With the debate on the alleged multilateralism of the United States intensifying, this new book on US behaviour towards global and regional organisations, and its impact on the capacity of these organisations to meet their own objectives, brings out the true significance of unfolding events. It is definitely not a book for those with only a superficial interest in the matter. The editors presuppose, at the very least, a thorough knowledge of US foreign policy and of the leading international organisations and rightly so. Those with a distinct lack of understanding of the subject are doing enough damage as it is.
Three editors and ten contributors, all experts in their respective fields, have combined their efforts to present us with a collection of intertwined discourses, treating nearly all aspects of the American role in international organisations. The book is divided into three parts: the first part explores the underlying American ambivalence towards multilateral rules and organisations; the second and third parts are entirely devoted to the role of the United States in global and regional organisations while current developments are put into an historical context. The editors have written both the extensive introduction and conclusion.
There can be no doubt about the prominence of the United States in the field of international relations and its behaviour is a matter of great relevance to the organisations in which the US particpates, and to those in which they are not involved. For European readers, chapter nine on the US and Europe, is, without a doubt, particularly interesting. Unfortunately, this book was compiled before the major split between the US and some of its European allies over the war in Iraq. Nevertheless, one of the contributors, Professor Haglund of Queen's University in Kingston, Ontario, makes a valid point on future relations between the Americans and NATO. He suspects the latter to become more 'Europeanised', with less of America in it, as he asks the rhetorical question, 'if NATO can continue to assure the security of Western Europeans ... why should the Europeans bother to invest much of their scarce resources in defence, a policy area in which they have been content to under-invest for decades?' The answer to that lies somewhere in the future.

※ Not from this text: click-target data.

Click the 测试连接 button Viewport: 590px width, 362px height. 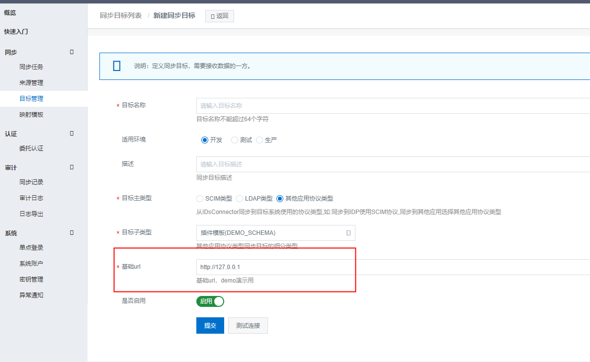click(248, 326)
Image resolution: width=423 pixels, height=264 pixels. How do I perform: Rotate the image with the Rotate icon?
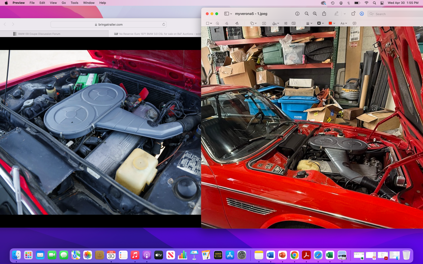tap(353, 14)
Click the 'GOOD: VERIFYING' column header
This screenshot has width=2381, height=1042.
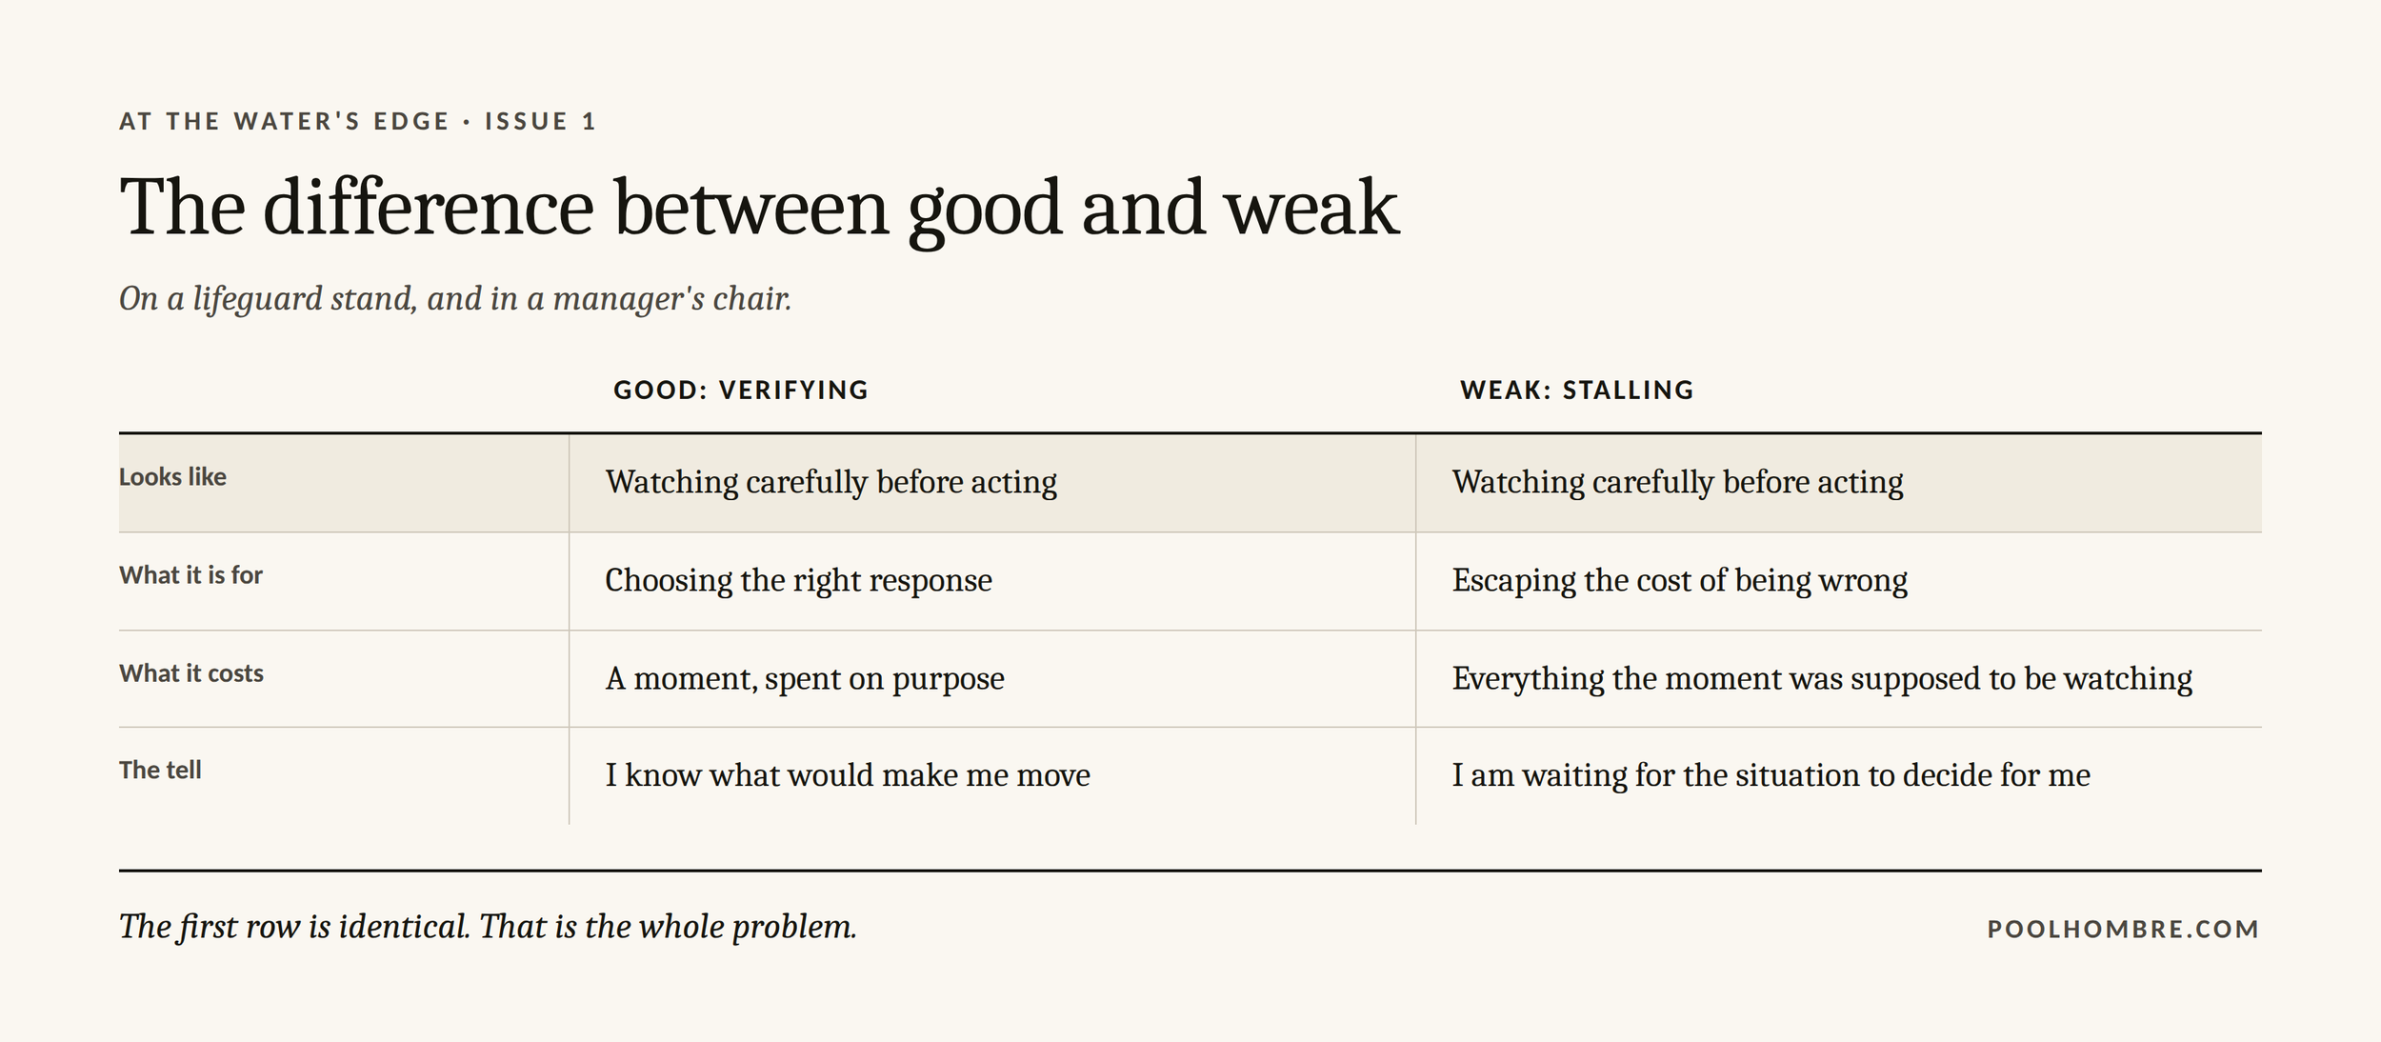[741, 391]
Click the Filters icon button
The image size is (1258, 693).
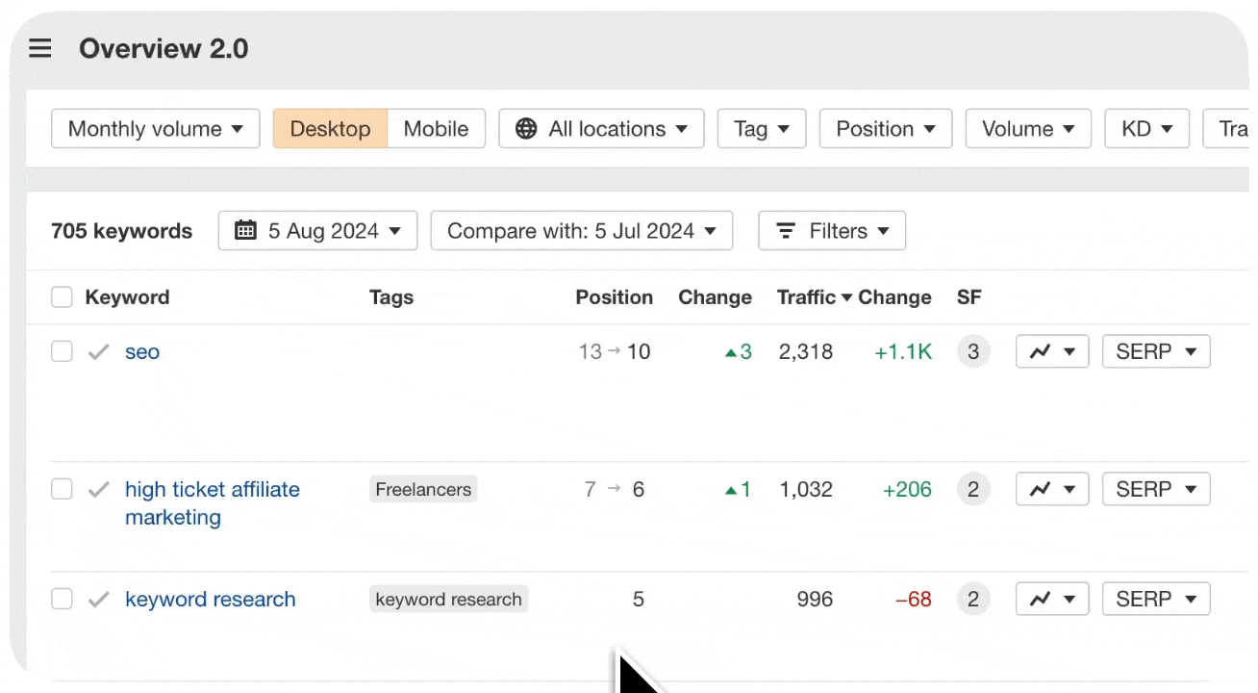point(832,231)
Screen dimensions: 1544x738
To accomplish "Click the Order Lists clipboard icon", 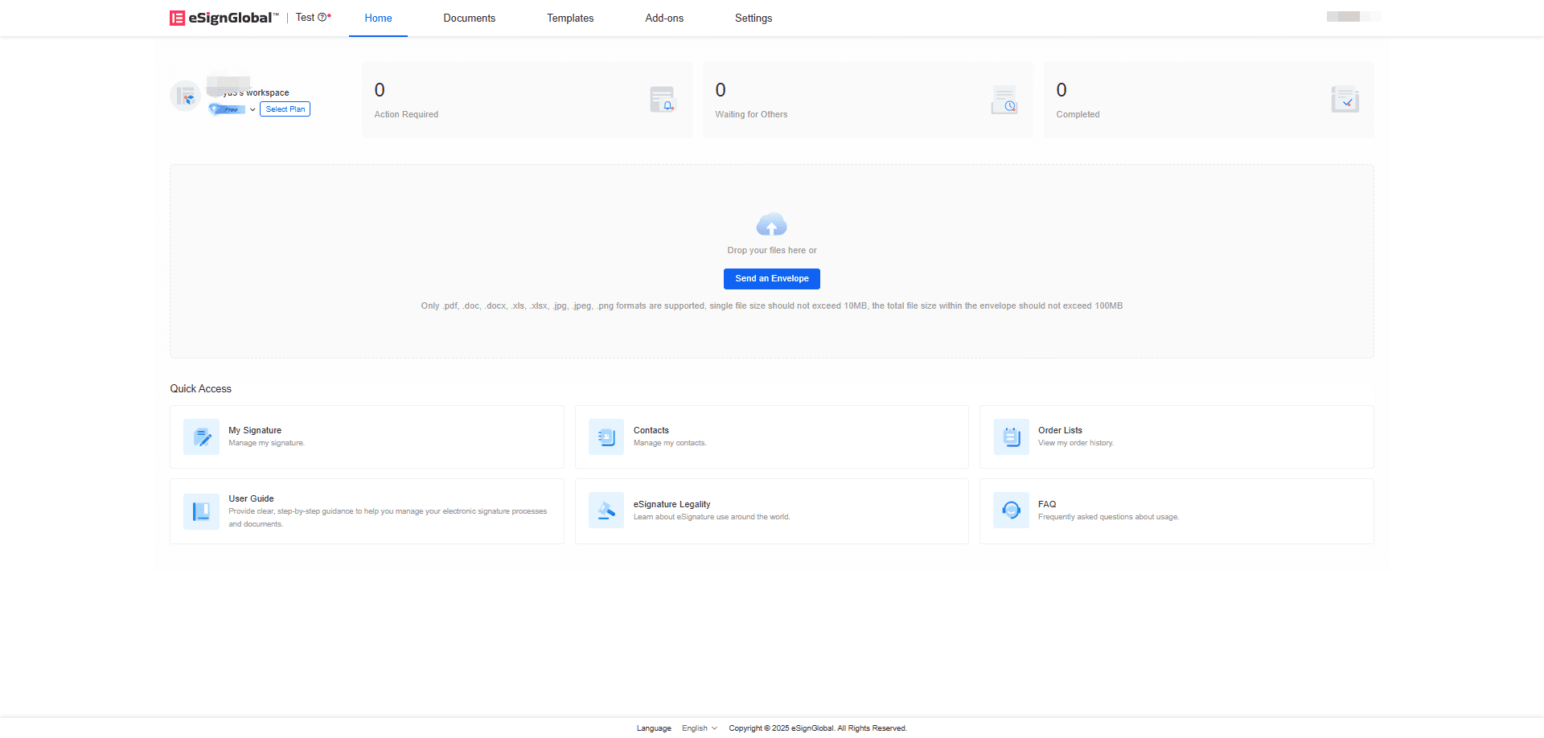I will (1011, 437).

One thing is for certain. The transatlantic rift will not heal overnight, although there are some signs that Europeans are more willing to bridge the gap between them and the United States. In June this year the EU adopted its first common security strategy, with even the Germans saying that when diplomacy and sanctions fail, the European Union should be prepared to fight in order to stop the proliferation of weapons of mass destruction. Within a relatively short period of time there will be enough material for a revision of this particular chapter.
What general conclusions are we to derive from this interesting study? The evidence presented in this book points to what the editors call 'instrumental multilateralism' on the part of the United States. This means that effectively, the US makes a careful cost-benefit calculation when it comes to multilateral engagement. Through America's sheer size and position in the world she can afford to discriminate in order to achieve her objectives. As far as issues of security are concerned, the US appears to be more unilateral in its approach, which is altogether understandable when we look, for example, at the reluctance of European govenrments to deal with threats beyond their scope.
A clear pattern of growing US rejection of multilateral organisations, however, cannot be distilled from the contributions to this work. There is also no reason to assume that 'uni-polarity' automatically leads to unilateralism. Participating in global organisations can be highly advantageous. It makes it easier for the Americans to influence evolving agendas in world politics and to avoid direct engagement in costly and controversial issues. Involvement also allows America to promote democratic and market reforms and plays a vital role in the legitimisation of US power.
With an even-handed approach, the editors and contributors have produced a work of sound judgement and excellent scholarship, which will feed the on-going debate on the role of the United States in international organisations for some time.